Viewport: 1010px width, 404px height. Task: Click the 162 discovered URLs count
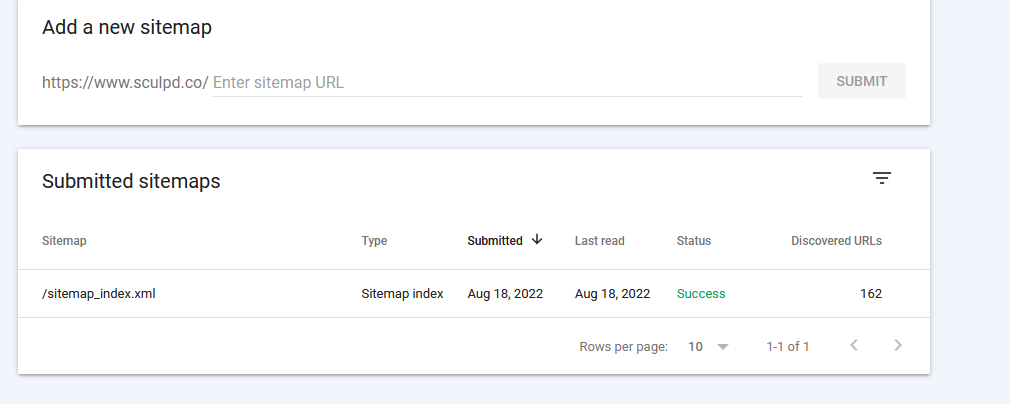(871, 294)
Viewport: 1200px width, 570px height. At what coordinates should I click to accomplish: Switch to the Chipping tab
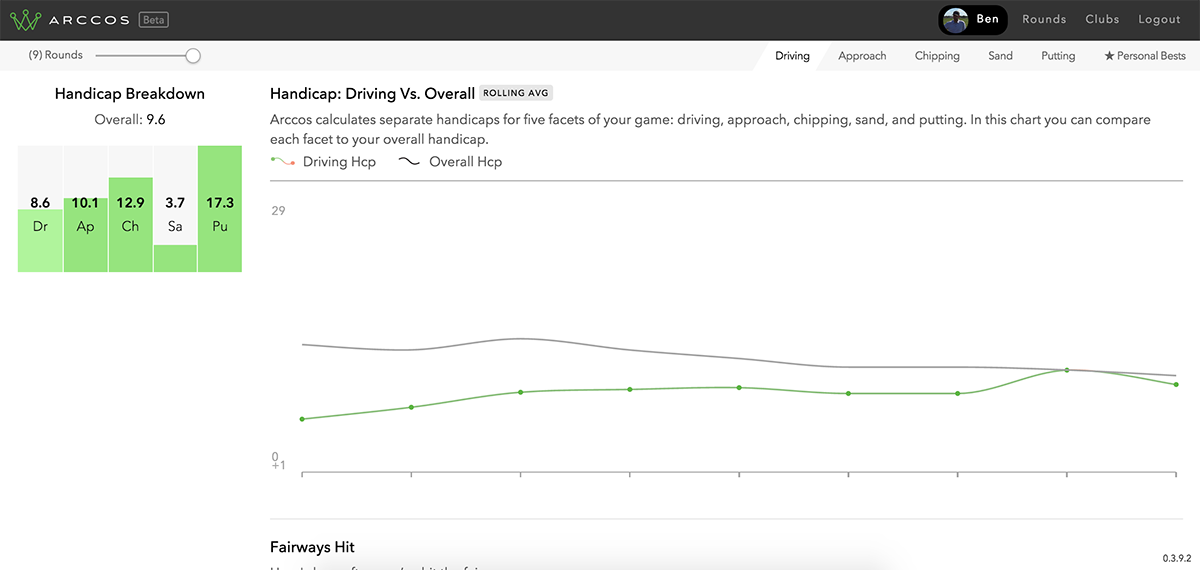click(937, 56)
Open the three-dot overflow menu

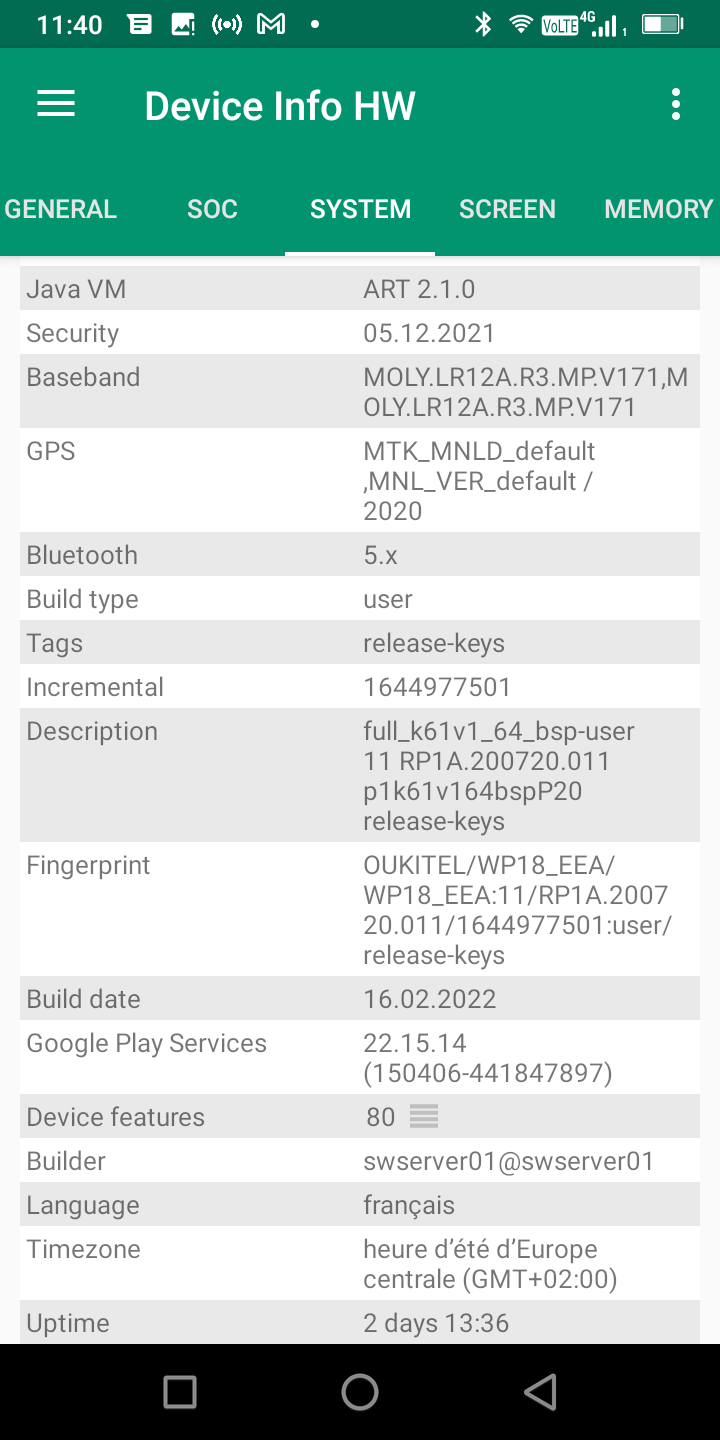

****************************************

▶ OBJECTIF DE L'EXERCICE
Mettez à jour les entrées ci-dessus en remplaçant « width » par « largeur » partout où il figure, sans rien modifier d'autre. Laissez les images de côté dans votre réponse.

▶ RÉSULTAT CI-DESSOUS
Viewport: 1010px largeur, 404px height. Task: Click the 162 discovered URLs count
(871, 294)
Viewport: 1200px largeur, 570px height. At what coordinates should I click to accomplish: Switch to the Chipping tab
click(937, 56)
Open the three-dot overflow menu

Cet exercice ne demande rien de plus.